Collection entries
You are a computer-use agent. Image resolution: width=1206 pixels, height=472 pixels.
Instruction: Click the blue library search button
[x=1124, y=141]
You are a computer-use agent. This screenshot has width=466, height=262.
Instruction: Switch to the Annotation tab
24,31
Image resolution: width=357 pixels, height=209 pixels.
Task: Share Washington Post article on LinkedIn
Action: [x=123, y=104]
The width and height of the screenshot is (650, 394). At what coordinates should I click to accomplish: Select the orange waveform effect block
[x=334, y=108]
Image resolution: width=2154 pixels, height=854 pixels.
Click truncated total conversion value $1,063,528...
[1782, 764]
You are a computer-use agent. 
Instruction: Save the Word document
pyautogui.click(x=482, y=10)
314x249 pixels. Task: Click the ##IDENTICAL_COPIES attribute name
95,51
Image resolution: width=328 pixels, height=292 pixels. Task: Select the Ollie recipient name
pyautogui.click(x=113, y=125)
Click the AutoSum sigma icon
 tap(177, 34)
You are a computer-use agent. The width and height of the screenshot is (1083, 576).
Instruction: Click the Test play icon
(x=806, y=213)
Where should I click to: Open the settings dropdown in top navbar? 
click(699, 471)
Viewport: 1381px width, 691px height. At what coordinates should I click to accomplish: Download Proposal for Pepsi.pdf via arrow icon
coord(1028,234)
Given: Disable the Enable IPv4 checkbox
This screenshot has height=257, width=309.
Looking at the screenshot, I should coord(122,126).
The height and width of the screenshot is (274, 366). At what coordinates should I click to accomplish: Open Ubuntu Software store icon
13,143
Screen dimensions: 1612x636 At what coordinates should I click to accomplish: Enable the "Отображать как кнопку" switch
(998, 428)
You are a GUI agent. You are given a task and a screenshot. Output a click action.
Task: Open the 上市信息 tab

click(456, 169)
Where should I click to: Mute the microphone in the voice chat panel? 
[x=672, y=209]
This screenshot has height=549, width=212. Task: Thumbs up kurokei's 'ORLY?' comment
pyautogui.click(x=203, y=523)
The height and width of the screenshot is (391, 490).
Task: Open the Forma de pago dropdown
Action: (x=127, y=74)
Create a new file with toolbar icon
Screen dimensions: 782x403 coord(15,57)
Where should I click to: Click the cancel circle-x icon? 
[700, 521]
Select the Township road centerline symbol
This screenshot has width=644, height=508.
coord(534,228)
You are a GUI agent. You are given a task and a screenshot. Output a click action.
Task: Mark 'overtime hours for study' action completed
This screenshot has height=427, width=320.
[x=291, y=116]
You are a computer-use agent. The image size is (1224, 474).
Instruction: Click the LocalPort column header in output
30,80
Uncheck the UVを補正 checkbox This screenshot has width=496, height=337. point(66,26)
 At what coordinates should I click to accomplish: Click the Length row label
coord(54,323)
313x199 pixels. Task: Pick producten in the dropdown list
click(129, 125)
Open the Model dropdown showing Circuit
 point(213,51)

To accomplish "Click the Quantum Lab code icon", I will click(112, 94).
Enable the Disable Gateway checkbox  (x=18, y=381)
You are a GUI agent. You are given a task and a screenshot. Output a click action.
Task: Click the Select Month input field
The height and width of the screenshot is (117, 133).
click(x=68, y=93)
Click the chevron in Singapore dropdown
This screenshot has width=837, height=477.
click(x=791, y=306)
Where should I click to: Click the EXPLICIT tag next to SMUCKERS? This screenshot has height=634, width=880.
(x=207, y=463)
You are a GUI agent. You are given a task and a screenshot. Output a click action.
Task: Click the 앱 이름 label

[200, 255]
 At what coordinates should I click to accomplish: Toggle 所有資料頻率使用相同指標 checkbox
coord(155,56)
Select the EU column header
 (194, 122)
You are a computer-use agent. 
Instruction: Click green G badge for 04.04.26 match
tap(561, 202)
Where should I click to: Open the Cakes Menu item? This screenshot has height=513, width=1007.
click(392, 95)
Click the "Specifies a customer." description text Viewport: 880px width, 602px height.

WHAT TO WORK ON
All of the data above should be set down word for word.

ANSWER BOX
You are a computer-use agent. Image resolution: width=1206 pixels, height=472 pixels.
Instruction: Click the blue library search button
[x=1124, y=141]
You are a computer-use agent. This screenshot has width=466, height=262.
Instruction: Switch to the Annotation tab
24,31
Image resolution: width=357 pixels, height=209 pixels.
Task: Share Washington Post article on LinkedIn
Action: [x=123, y=104]
The width and height of the screenshot is (650, 394). At what coordinates should I click to accomplish: Select the orange waveform effect block
[x=334, y=108]
Image resolution: width=2154 pixels, height=854 pixels.
Click truncated total conversion value $1,063,528...
[1782, 764]
You are a computer-use agent. 
Instruction: Save the Word document
pyautogui.click(x=482, y=10)
314x249 pixels. Task: Click the ##IDENTICAL_COPIES attribute name
95,51
Image resolution: width=328 pixels, height=292 pixels. Task: Select the Ollie recipient name
pyautogui.click(x=113, y=125)
Click the AutoSum sigma icon
 tap(177, 34)
You are a computer-use agent. The width and height of the screenshot is (1083, 576).
Instruction: Click the Test play icon
(x=806, y=213)
Where should I click to: Open the settings dropdown in top navbar? 
click(699, 471)
Viewport: 1381px width, 691px height. At what coordinates should I click to accomplish: Download Proposal for Pepsi.pdf via arrow icon
coord(1028,234)
Given: Disable the Enable IPv4 checkbox
This screenshot has height=257, width=309.
Looking at the screenshot, I should coord(122,126).
The height and width of the screenshot is (274, 366). At what coordinates should I click to accomplish: Open Ubuntu Software store icon
13,143
Screen dimensions: 1612x636 At what coordinates should I click to accomplish: Enable the "Отображать как кнопку" switch
(998, 428)
You are a GUI agent. You are given a task and a screenshot. Output a click action.
Task: Open the 上市信息 tab

click(456, 169)
Where should I click to: Mute the microphone in the voice chat panel? 
[x=672, y=209]
This screenshot has height=549, width=212. Task: Thumbs up kurokei's 'ORLY?' comment
pyautogui.click(x=203, y=523)
The height and width of the screenshot is (391, 490).
Task: Open the Forma de pago dropdown
Action: (x=127, y=74)
Create a new file with toolbar icon
Screen dimensions: 782x403 coord(15,57)
Where should I click to: Click the cancel circle-x icon? 
[700, 521]
Select the Township road centerline symbol
This screenshot has width=644, height=508.
coord(534,228)
You are a GUI agent. You are given a task and a screenshot. Output a click action.
Task: Mark 'overtime hours for study' action completed
This screenshot has height=427, width=320.
[x=291, y=116]
You are a computer-use agent. The image size is (1224, 474).
Instruction: Click the LocalPort column header in output
30,80
Uncheck the UVを補正 checkbox This screenshot has width=496, height=337. point(66,26)
 At what coordinates should I click to accomplish: Click the Length row label
coord(54,323)
313x199 pixels. Task: Pick producten in the dropdown list
click(129, 125)
Open the Model dropdown showing Circuit
 point(213,51)

To accomplish "Click the Quantum Lab code icon", I will click(112, 94).
Enable the Disable Gateway checkbox  (x=18, y=381)
You are a GUI agent. You are given a task and a screenshot. Output a click action.
Task: Click the Select Month input field
The height and width of the screenshot is (117, 133).
click(x=68, y=93)
Click the chevron in Singapore dropdown
This screenshot has width=837, height=477.
click(x=791, y=306)
Where should I click to: Click the EXPLICIT tag next to SMUCKERS? This screenshot has height=634, width=880.
(x=207, y=463)
You are a GUI agent. You are given a task and a screenshot. Output a click action.
Task: Click the 앱 이름 label

[200, 255]
 At what coordinates should I click to accomplish: Toggle 所有資料頻率使用相同指標 checkbox
coord(155,56)
Select the EU column header
 (194, 122)
You are a computer-use agent. 
Instruction: Click green G badge for 04.04.26 match
tap(561, 202)
Where should I click to: Open the Cakes Menu item? This screenshot has height=513, width=1007.
click(392, 95)
Click the "Specifies a customer." description text Viewport: 880px width, 602px height.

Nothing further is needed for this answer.